Vidas que se interrompem cedo, no auge da maturidade artística. Vidas que não conseguem muitas vezes acompanhar o sucesso das carreiras.

Combinação drogas, bebida e talento já me puxou outra estrela na mente.

Cássia Eller.


Cássia era nitroglicerina pura, furacão, tsunami que devastou o cenário da nossa música antes mesmo daqueles na Ásia. Homossexual assumida, mulher de atitude, coragem que pôs um filho no mundo em produção independente, assumiu caso com integrante de sua banda e mostrou os seios no rock in rio.            

Cássia podia ser debochada cantando que não era mais uma garotinha, podia ser doce lembrando que um dia chegamos a acreditar que tudo era pra sempre e o pra sempre sempre acaba.

Podia ser raivosa cantando Nirvana, a mãe do Chicão, a voz do rock nacional que respira por aparelhos numa UTI, a saudade que fica em toda uma geração.

Cássia faz falta. Sua rebeldia que podia virar doçura preenche com ausência sentida o nosso cenário artístico. Tão imprevisível nas atitudes foi previsível na hora de morrer. Morreu de enfarte. Mais um coração que não agüentou tantos excessos.


E ela nem esperou o segundo Sol chegar.

E pra finalizar um ser de luz sobre a coluna.

Clara Nunes.


Mais uma que chegou apenas aos quarenta anos e deixou uma saudade imensa até hoje. Portelense, umbandista, cantou suas paixões como ninguém e vendeu discos como ninguém também sendo a primeira cantora brasileira a ultrapassar as cem mil cópias vendidas.

A sambista mineira, mas com alma carioca se consagrou como uma das cantoras mais populares do Brasil nos anos 70. Nesse período e nos anos 80 gravou grandes sucessos como “menino Deus”, “o mar serenou”, “canto das três raças”, “morena d`angola” e “Portela na avenida”. O verdadeiro hino da escola de Madureira.

Clara não teve drama com drogas e bebidas como as de cima, mas teve também seu sofrimento pessoal. A cantora tinha como um de seus sonhos ter um filho e sofreu três abortos espontâneos por miomas no útero que acabou sendo removido. A obsessão se transformou em sofrimento e trouxe abalos emocionais.

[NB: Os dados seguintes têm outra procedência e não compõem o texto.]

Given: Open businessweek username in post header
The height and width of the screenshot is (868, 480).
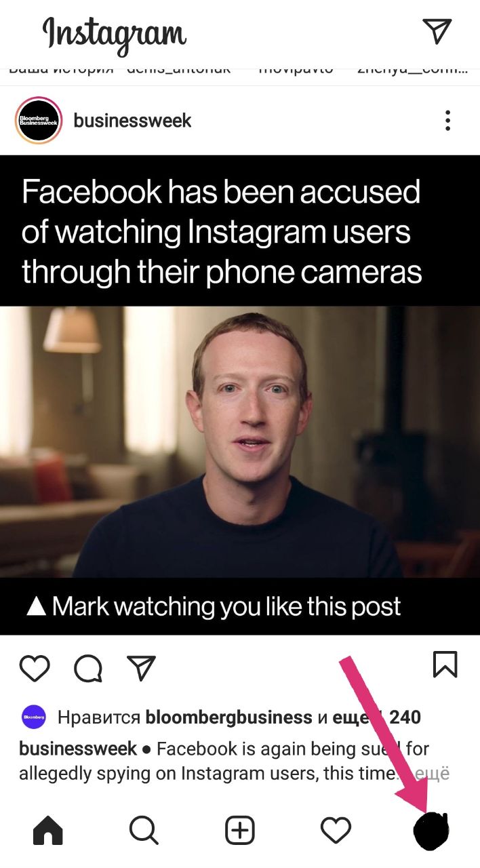Looking at the screenshot, I should [132, 121].
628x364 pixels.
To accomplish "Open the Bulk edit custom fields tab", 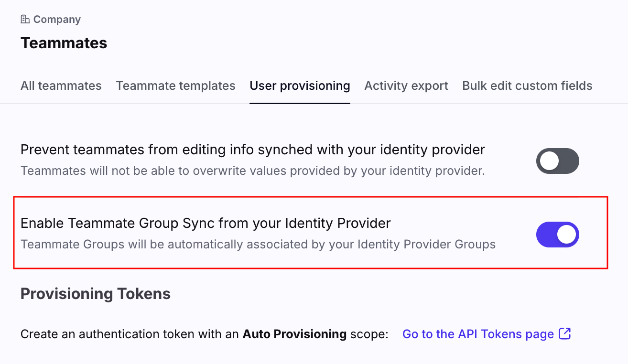I will (527, 86).
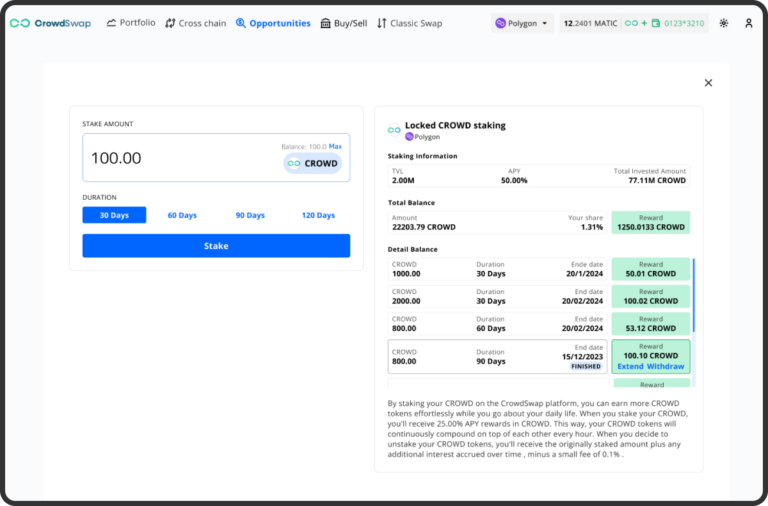Click Extend on the finished stake
Viewport: 768px width, 506px height.
630,367
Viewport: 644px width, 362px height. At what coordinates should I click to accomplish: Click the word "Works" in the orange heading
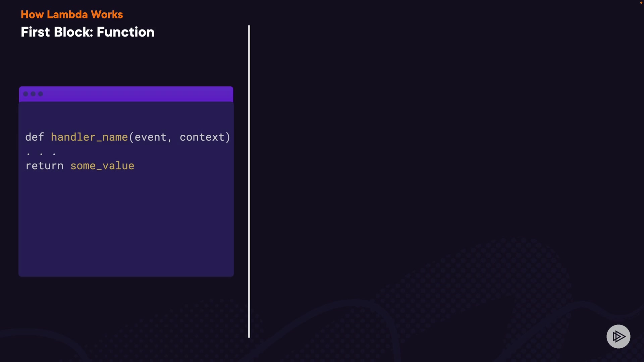pos(107,14)
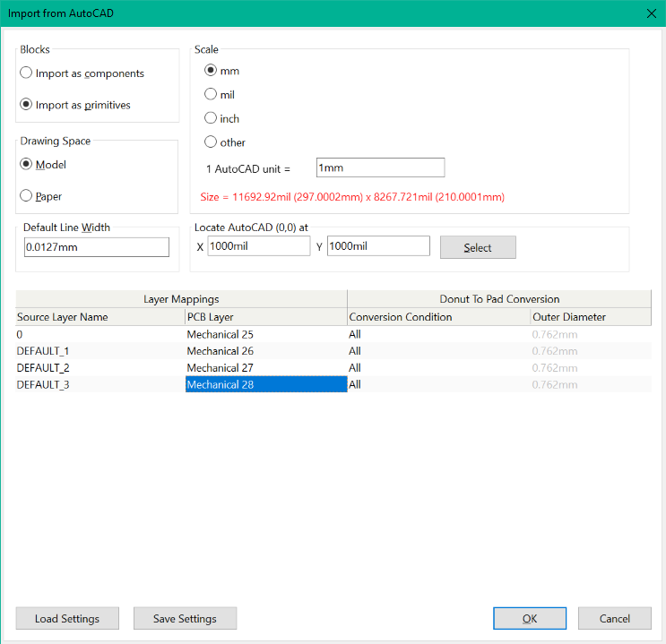Open Conversion Condition for layer 0
Image resolution: width=666 pixels, height=644 pixels.
(x=437, y=334)
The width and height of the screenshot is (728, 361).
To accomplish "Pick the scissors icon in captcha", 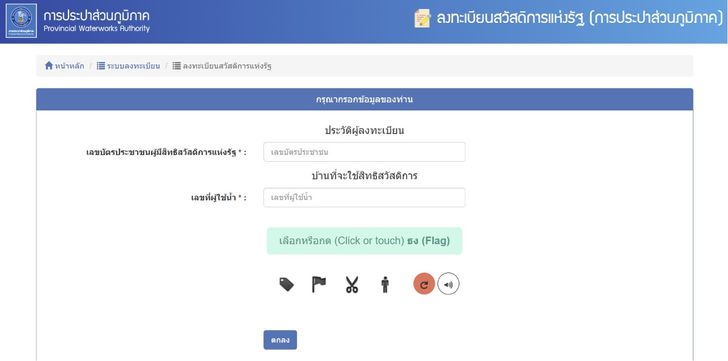I will [352, 284].
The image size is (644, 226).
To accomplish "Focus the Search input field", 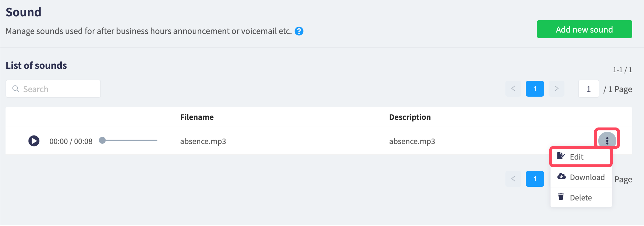I will [53, 89].
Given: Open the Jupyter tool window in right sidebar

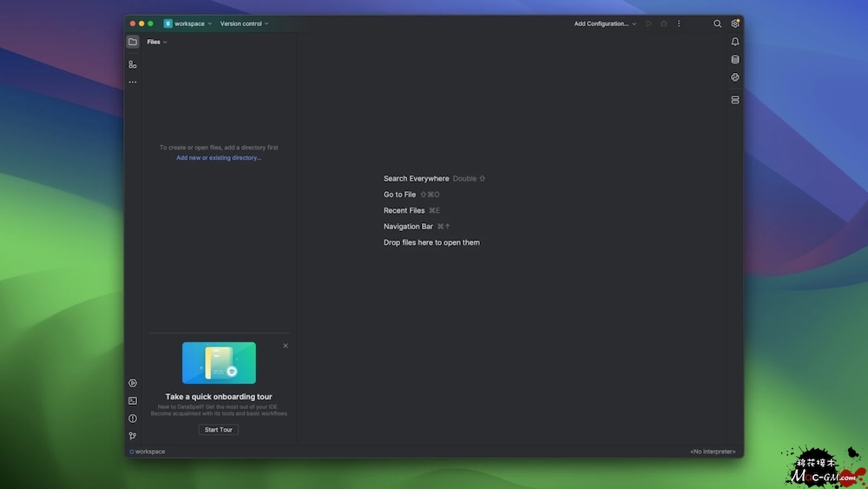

Em 1983 se internou para uma simples cirurgia de varizes e não mais voltou. Morte cercada de polêmicas onde até bruxaria é cogitada. Clara agonizou por 28 dias e seu velório foi realizado na quadra da Portela que tanto amava para cinquenta mil pessoas.

Clara foi muito homenageada. Logo após a morte com a música “Ser de luz” de Paulo César Pinheiro (seu marido) e Mauro Duarte com interpretação magistral de Alcione. No ano seguinte fez parte do enredo da Portela.

Dizem que na hora que a Portela entrou na avenida pra cantar “É cheiro de mato, é terra molhada, é Clara Guerreira, lá vem trovoada” começou a trovejar na Marquês de Sapucaí. Era o trovão de Clara anunciando sua presença com a escola na avenida em seu último título do carnaval.   

Clara claridade, ser de luz que nasceu pra fazer feliz os corações dos brasileiros. Clara era uma entidade, uma força da natureza.


Quatro grandes cantoras que partiram muito cedo. A sorte que o artista não morre, se torna imortal através de sua obra e muitas pessoas que nasceram após essas mortes tem a oportunidade de conhecer seus trabalhos e virar fãs.

As vozes de Elis Regina, Maysa, Cássia Eller e Clara Nunes superam o tempo e o espaço.


Vozes que entram na onda sonora da emoção.